Film editor has another successful collaboration with director Barry Jenkins

Imagine four friends who met at film school attending the Academy Awards years later, all nominated for the same film — and then it wins best picture.

This is precisely what happened to 1999 Jackson High School graduate Nat Sanders.

While attending film school at Florida State University in Tallahassee, Sanders befriended Barry Jenkins, who went on to write and direct "Moonlight," the critically acclaimed indie film that won the 2017 Academy Award for best picture. Sanders and another schoolmate, Joi McMillon, shared a best-editing nomination for their work on Jenkins' film. Another Florida State friend, James Laxton, was nominated for his "Moonlight" cinematography.

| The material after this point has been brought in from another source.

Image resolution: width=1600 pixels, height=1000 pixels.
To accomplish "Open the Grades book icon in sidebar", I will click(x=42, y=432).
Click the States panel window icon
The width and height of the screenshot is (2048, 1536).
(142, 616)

For Jenkins' latest film, "If Beale Street Could Talk," an African-American family story based on James Baldwin's novel, the writer-director again used Sanders and McMillon as editors and Laxton as cinematographer. While "Beale Street" hasn't been as widely nominated as "Moonlight" during this award season, it has been widely praised, collecting a 95 percent fresh rating on

"It's so surreal and special to see my friend and classmate, going back almost 20 years now, thriving so much and having that platform and seeing everyone recognize the talent we saw all along," Sanders, 38, said Wednesday, phoning while en route to work in Los Angeles.

Critics have agreed that "If Beale Street Could Talk," which blends romance and family love with harsh racial tension and sadness, is a gorgeously visual experience. "Barry is a big romantic," Sanders said. "He's always had a style that straddles the line of being lush and romantic and artful on one side, and social realism and unafraid of harsh truths on the other.


"We haven't had many voices telling three-dimensional stories where you get to see such a full view of black life," Sanders said. "It's not just about hardship. That's a part of it, but there's also love and laughter all mixed together. That's one of the things entertainment can do — sway hearts and minds and show people the humanity of all walks of life."

Editing "Beale Street" was a nine-month process. "Fairly quickly, my partner Joi and I got the film cut together, and the nuances of the performances came together pretty quickly," he said. "But it's the kind of film where, especially in the middle, the scenes can go in almost any order so we did a ton of experimenting, making sure we were telling the story in the absolute best way. It was like putting a puzzle together."

While no longer playing locally, "Beale Street" has an estimated March release date for release on DVD and digital streaming services. Canton's Palace Theatre has tried unsuccessfully to book the film.

These days, Sanders is busy editing "Just Mercy," a feature film based on the true story of civil rights defense attorney Bryan Stevenson, played by Michael B. Jordan, as he fights to free an man condemned to death row. The film, which also features Brie Larson and Jamie Foxx, is the third one Sanders has edited for director-writer Destin Daniel Cretton, following "The Glass Castle" (2017) and "Short Term 12" (2013). All three films star actress Larson, who Sanders describes as "a really sweet and authentic person, and not very Hollywood."

"It's really powerful and we're really, really excited about it," Sanders said about "Just Mercy." "We're at the five-month mark now (in editing) and getting ready to show it to the producers for the first time now."

Next planned for Sanders is editing Jenkins' next project, an 11-episode series for Amazon, "The Underground Railroad," based on a novel by Colson Whitehead. "It's historical fiction about slavery but with a different lens than I've ever seen on it before," Sanders said. "There's also magical realism within the story — a real underground train that abolitionists have built. It's heavy, it's a thriller, it's going to be incredible."

The current film-awards season has been less intense for "Beale Street" than it was for the much-buzzed-about "Moonlight" just two years ago. As Sanders found out first-hand in 2017, "There's an (awards-related) event every single night for about a month and a half. The ceremonies are supposed to be fun but they're pretty boring and dry."

Unforgettably, Sanders was backstage at the the Academy Awards when Warren Beatty mistakenly announced "La La Land" as the best-picture winner, which was awkwardly corrected to be "Moonlight." At this point, Sanders made his way onto the victory stage along with Jenkins, the "Moonlight" cast and crew and other entourage. "We were in a daze," he recalled. "We were at the Vanity Fair party afterward, still trying to figure out what happened." (Just the day before, Sanders and McMillan had won the Independent Spirit Award for editing "Moonlight.")

In October, Sanders married Hillary Hodsdon, an entertainment lawyer. "She's a smartie. She went to Georgetown Law," he said. "My parents (John and Anne Sanders) definitely think I've punched above my weight class."